A un metro de ella, sentí su inconfundible aroma natural que emana por todos los espacios de su cuerpo, y los aspiré profundamente para llenar mis pulmones de ellos.

Estaba limpiando las heridas de las piernas de un chico muy joven.

--¡Margarita..! Dije con un hilo de voz. No me salía más fuerte debido a la emoción del momento.

 Sin volverse, ya que estaba totalmente entregada a su labor tan humanitaria, dijo:

--Déjelo encima de la cama, ahí mismo.

Sin duda me confundió con alguna de las enfermeras que le había pedido apósitos.

--Marga, soy yo. Manolita.

Al escuchar por segunda vez su nombre saliendo de mis labios, quedó como paralizada, rígida, suspendida.    Se dio la vuelta muy lentamente... Y es cuando vi a la Margarita más hermosa y natural que nunca.

Los cinco años que habían pasado, no habían dejado ni una maca en ella. Me parecía estar viendo un ángel blanco.

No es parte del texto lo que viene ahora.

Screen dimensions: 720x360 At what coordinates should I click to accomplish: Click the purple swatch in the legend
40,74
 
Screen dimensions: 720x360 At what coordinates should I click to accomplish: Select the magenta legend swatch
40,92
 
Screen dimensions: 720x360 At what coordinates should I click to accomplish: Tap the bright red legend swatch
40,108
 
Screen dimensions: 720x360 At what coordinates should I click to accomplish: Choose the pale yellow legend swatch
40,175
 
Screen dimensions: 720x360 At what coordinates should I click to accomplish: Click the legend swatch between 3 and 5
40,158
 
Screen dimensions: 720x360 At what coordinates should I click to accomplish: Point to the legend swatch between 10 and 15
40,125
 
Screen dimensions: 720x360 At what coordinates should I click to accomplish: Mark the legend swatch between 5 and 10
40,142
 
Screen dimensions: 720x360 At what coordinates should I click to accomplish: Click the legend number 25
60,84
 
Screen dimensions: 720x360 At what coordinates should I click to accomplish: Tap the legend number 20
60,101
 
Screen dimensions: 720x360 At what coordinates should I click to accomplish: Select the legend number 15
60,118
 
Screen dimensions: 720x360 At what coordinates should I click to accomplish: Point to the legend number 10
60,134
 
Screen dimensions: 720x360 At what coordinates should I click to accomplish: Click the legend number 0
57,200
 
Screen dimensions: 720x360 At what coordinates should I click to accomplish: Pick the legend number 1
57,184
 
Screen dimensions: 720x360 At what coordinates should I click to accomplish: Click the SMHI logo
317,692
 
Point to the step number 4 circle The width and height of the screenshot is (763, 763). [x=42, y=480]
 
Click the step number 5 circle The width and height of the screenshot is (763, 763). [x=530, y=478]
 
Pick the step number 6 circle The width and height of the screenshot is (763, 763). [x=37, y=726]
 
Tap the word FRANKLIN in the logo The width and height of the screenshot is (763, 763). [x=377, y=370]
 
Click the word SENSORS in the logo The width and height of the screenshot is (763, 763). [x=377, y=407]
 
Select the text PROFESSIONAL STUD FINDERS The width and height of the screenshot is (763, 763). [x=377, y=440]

El abrazo fue tan intenso, que, nuestros corazones sellados en uno mismo, latían en la misma frecuencia.  Sentí unos enormes deseos de besarla en la boca, pero no era la situación ni el momento, por lo que mis labios se posaron en sus mejillas. Estuvimos mirándonos con la misma admiración que se contempla una obra de arte, sin decir palabra; era imposible hablar, la emoción paralizaba nuestras cuerdas vocales.